====== RECORDS SUPPLIED

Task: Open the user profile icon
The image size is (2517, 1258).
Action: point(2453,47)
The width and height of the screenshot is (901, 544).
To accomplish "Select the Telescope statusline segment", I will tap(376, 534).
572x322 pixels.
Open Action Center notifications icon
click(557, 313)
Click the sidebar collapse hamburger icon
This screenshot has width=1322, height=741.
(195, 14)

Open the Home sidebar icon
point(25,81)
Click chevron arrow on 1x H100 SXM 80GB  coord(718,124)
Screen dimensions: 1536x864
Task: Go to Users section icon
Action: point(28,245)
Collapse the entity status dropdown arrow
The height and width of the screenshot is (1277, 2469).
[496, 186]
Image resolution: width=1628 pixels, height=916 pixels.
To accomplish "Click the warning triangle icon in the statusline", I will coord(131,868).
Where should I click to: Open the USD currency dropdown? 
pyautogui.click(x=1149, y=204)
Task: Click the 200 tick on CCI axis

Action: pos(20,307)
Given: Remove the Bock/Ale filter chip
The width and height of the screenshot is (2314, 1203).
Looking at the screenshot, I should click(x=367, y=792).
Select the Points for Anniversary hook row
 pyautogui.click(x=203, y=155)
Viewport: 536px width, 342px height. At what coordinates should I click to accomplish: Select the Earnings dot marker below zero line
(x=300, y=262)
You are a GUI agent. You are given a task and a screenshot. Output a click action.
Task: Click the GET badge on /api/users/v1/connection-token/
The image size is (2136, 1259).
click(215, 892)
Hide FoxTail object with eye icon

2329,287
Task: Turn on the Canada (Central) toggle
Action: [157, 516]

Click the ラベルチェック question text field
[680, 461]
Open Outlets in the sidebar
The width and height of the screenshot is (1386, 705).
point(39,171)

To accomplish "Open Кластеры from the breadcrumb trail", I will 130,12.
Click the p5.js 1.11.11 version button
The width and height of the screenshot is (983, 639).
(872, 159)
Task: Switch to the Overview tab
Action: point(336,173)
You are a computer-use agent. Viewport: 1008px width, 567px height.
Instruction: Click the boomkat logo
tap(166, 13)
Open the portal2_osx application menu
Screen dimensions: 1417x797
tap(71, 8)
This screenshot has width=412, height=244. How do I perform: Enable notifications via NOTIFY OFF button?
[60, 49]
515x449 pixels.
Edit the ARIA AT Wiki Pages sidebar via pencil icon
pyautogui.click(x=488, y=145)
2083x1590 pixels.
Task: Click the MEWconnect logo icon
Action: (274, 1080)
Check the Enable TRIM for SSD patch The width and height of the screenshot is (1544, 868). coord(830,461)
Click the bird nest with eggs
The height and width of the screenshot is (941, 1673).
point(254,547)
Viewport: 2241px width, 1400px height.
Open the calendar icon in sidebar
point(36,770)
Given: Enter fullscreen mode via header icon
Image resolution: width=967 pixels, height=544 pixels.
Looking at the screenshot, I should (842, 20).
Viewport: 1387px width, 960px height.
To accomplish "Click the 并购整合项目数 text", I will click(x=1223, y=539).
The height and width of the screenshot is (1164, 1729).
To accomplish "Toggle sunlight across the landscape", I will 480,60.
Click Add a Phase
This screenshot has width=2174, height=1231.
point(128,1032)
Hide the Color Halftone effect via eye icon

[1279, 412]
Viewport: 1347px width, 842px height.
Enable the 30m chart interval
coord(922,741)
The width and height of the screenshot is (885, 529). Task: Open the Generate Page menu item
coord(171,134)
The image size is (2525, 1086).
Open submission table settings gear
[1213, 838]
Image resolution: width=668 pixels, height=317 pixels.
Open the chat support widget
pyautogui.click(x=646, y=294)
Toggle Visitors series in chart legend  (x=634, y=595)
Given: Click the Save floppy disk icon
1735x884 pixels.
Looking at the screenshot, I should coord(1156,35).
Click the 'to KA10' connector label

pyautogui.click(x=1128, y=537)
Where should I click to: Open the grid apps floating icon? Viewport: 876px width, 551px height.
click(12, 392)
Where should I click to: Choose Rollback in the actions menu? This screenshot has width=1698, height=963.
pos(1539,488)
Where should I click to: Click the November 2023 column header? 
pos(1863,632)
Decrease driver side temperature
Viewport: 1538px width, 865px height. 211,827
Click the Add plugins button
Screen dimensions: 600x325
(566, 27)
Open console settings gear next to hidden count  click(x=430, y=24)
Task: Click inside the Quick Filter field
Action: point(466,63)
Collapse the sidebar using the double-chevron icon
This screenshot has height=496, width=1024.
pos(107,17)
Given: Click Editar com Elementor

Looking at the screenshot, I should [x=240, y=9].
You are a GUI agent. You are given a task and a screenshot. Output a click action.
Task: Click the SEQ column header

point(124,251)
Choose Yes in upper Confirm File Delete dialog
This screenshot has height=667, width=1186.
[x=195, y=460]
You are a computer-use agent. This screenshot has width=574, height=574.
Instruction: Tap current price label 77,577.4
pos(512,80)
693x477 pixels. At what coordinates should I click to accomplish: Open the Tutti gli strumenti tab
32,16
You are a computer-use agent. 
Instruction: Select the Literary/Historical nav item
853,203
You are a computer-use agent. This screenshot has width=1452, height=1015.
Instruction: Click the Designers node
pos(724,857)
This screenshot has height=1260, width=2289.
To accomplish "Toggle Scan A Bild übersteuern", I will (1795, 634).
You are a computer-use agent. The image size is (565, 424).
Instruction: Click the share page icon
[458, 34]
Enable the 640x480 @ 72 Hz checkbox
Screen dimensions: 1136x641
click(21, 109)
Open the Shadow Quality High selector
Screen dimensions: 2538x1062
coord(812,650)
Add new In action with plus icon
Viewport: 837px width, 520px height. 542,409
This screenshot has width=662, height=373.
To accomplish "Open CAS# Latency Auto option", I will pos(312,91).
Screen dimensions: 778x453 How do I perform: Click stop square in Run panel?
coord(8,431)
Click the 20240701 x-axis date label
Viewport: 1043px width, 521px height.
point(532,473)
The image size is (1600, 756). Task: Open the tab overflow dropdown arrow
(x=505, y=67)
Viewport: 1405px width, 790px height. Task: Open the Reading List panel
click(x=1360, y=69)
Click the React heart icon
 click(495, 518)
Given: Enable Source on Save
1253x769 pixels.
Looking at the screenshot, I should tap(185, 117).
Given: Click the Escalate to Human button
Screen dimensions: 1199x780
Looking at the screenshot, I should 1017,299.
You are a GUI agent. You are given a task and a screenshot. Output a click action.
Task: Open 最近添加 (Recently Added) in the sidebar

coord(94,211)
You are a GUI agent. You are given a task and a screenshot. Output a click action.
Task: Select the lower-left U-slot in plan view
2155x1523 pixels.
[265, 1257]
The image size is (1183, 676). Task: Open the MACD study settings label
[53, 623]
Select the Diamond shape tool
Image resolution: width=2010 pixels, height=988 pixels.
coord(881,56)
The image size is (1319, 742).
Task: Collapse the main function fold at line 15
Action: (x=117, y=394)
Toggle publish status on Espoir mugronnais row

============

(DIRECTIONS FOR THIS TASK) Using the entries above, print each one again without any alteration.

(SOLUTION)
Task: Open the user profile icon
The image size is (2517, 1258).
Action: point(2453,47)
The width and height of the screenshot is (901, 544).
To accomplish "Select the Telescope statusline segment", I will tap(376, 534).
572x322 pixels.
Open Action Center notifications icon
click(557, 313)
Click the sidebar collapse hamburger icon
This screenshot has width=1322, height=741.
(195, 14)

Open the Home sidebar icon
point(25,81)
Click chevron arrow on 1x H100 SXM 80GB  coord(718,124)
Screen dimensions: 1536x864
Task: Go to Users section icon
Action: point(28,245)
Collapse the entity status dropdown arrow
The height and width of the screenshot is (1277, 2469).
[496, 186]
Image resolution: width=1628 pixels, height=916 pixels.
To accomplish "Click the warning triangle icon in the statusline", I will coord(131,868).
Where should I click to: Open the USD currency dropdown? 
pyautogui.click(x=1149, y=204)
Task: Click the 200 tick on CCI axis

Action: pos(20,307)
Given: Remove the Bock/Ale filter chip
The width and height of the screenshot is (2314, 1203).
Looking at the screenshot, I should click(x=367, y=792).
Select the Points for Anniversary hook row
 pyautogui.click(x=203, y=155)
Viewport: 536px width, 342px height. At what coordinates should I click to accomplish: Select the Earnings dot marker below zero line
(x=300, y=262)
You are a GUI agent. You are given a task and a screenshot. Output a click action.
Task: Click the GET badge on /api/users/v1/connection-token/
The image size is (2136, 1259).
click(215, 892)
Hide FoxTail object with eye icon

2329,287
Task: Turn on the Canada (Central) toggle
Action: [157, 516]

Click the ラベルチェック question text field
[680, 461]
Open Outlets in the sidebar
The width and height of the screenshot is (1386, 705).
point(39,171)

To accomplish "Open Кластеры from the breadcrumb trail", I will 130,12.
Click the p5.js 1.11.11 version button
The width and height of the screenshot is (983, 639).
(872, 159)
Task: Switch to the Overview tab
Action: point(336,173)
You are a computer-use agent. Viewport: 1008px width, 567px height.
Instruction: Click the boomkat logo
tap(166, 13)
Open the portal2_osx application menu
Screen dimensions: 1417x797
tap(71, 8)
This screenshot has width=412, height=244. How do I perform: Enable notifications via NOTIFY OFF button?
[60, 49]
515x449 pixels.
Edit the ARIA AT Wiki Pages sidebar via pencil icon
pyautogui.click(x=488, y=145)
2083x1590 pixels.
Task: Click the MEWconnect logo icon
Action: (274, 1080)
Check the Enable TRIM for SSD patch The width and height of the screenshot is (1544, 868). coord(830,461)
Click the bird nest with eggs
The height and width of the screenshot is (941, 1673).
point(254,547)
Viewport: 2241px width, 1400px height.
Open the calendar icon in sidebar
point(36,770)
Given: Enter fullscreen mode via header icon
Image resolution: width=967 pixels, height=544 pixels.
Looking at the screenshot, I should (842, 20).
Viewport: 1387px width, 960px height.
To accomplish "Click the 并购整合项目数 text", I will click(x=1223, y=539).
The height and width of the screenshot is (1164, 1729).
To accomplish "Toggle sunlight across the landscape", I will 480,60.
Click Add a Phase
This screenshot has width=2174, height=1231.
point(128,1032)
Hide the Color Halftone effect via eye icon

[1279, 412]
Viewport: 1347px width, 842px height.
Enable the 30m chart interval
coord(922,741)
The width and height of the screenshot is (885, 529). Task: Open the Generate Page menu item
coord(171,134)
The image size is (2525, 1086).
Open submission table settings gear
[1213, 838]
Image resolution: width=668 pixels, height=317 pixels.
Open the chat support widget
pyautogui.click(x=646, y=294)
Toggle Visitors series in chart legend  (x=634, y=595)
Given: Click the Save floppy disk icon
1735x884 pixels.
Looking at the screenshot, I should coord(1156,35).
Click the 'to KA10' connector label

pyautogui.click(x=1128, y=537)
Where should I click to: Open the grid apps floating icon? Viewport: 876px width, 551px height.
click(12, 392)
Where should I click to: Choose Rollback in the actions menu? This screenshot has width=1698, height=963.
pos(1539,488)
Where should I click to: Click the November 2023 column header? 
pos(1863,632)
Decrease driver side temperature
Viewport: 1538px width, 865px height. 211,827
Click the Add plugins button
Screen dimensions: 600x325
(566, 27)
Open console settings gear next to hidden count  click(x=430, y=24)
Task: Click inside the Quick Filter field
Action: point(466,63)
Collapse the sidebar using the double-chevron icon
This screenshot has height=496, width=1024.
pos(107,17)
Given: Click Editar com Elementor

Looking at the screenshot, I should [x=240, y=9].
You are a GUI agent. You are given a task and a screenshot. Output a click action.
Task: Click the SEQ column header

point(124,251)
Choose Yes in upper Confirm File Delete dialog
This screenshot has height=667, width=1186.
[x=195, y=460]
You are a computer-use agent. This screenshot has width=574, height=574.
Instruction: Tap current price label 77,577.4
pos(512,80)
693x477 pixels. At what coordinates should I click to accomplish: Open the Tutti gli strumenti tab
32,16
You are a computer-use agent. 
Instruction: Select the Literary/Historical nav item
853,203
You are a computer-use agent. This screenshot has width=1452, height=1015.
Instruction: Click the Designers node
pos(724,857)
This screenshot has height=1260, width=2289.
To accomplish "Toggle Scan A Bild übersteuern", I will (1795, 634).
You are a computer-use agent. The image size is (565, 424).
Instruction: Click the share page icon
[458, 34]
Enable the 640x480 @ 72 Hz checkbox
Screen dimensions: 1136x641
click(21, 109)
Open the Shadow Quality High selector
Screen dimensions: 2538x1062
coord(812,650)
Add new In action with plus icon
Viewport: 837px width, 520px height. 542,409
This screenshot has width=662, height=373.
To accomplish "Open CAS# Latency Auto option", I will pos(312,91).
Screen dimensions: 778x453 How do I perform: Click stop square in Run panel?
coord(8,431)
Click the 20240701 x-axis date label
Viewport: 1043px width, 521px height.
point(532,473)
The image size is (1600, 756). Task: Open the tab overflow dropdown arrow
(x=505, y=67)
Viewport: 1405px width, 790px height. Task: Open the Reading List panel
click(x=1360, y=69)
Click the React heart icon
 click(495, 518)
Given: Enable Source on Save
1253x769 pixels.
Looking at the screenshot, I should tap(185, 117).
Given: Click the Escalate to Human button
Screen dimensions: 1199x780
Looking at the screenshot, I should 1017,299.
You are a GUI agent. You are given a task and a screenshot. Output a click action.
Task: Open 最近添加 (Recently Added) in the sidebar

coord(94,211)
You are a GUI agent. You are given a task and a screenshot. Output a click action.
Task: Select the lower-left U-slot in plan view
2155x1523 pixels.
[265, 1257]
The image size is (1183, 676). Task: Open the MACD study settings label
[53, 623]
Select the Diamond shape tool
Image resolution: width=2010 pixels, height=988 pixels.
coord(881,56)
The image size is (1319, 742).
Task: Collapse the main function fold at line 15
Action: (x=117, y=394)
Toggle publish status on Espoir mugronnais row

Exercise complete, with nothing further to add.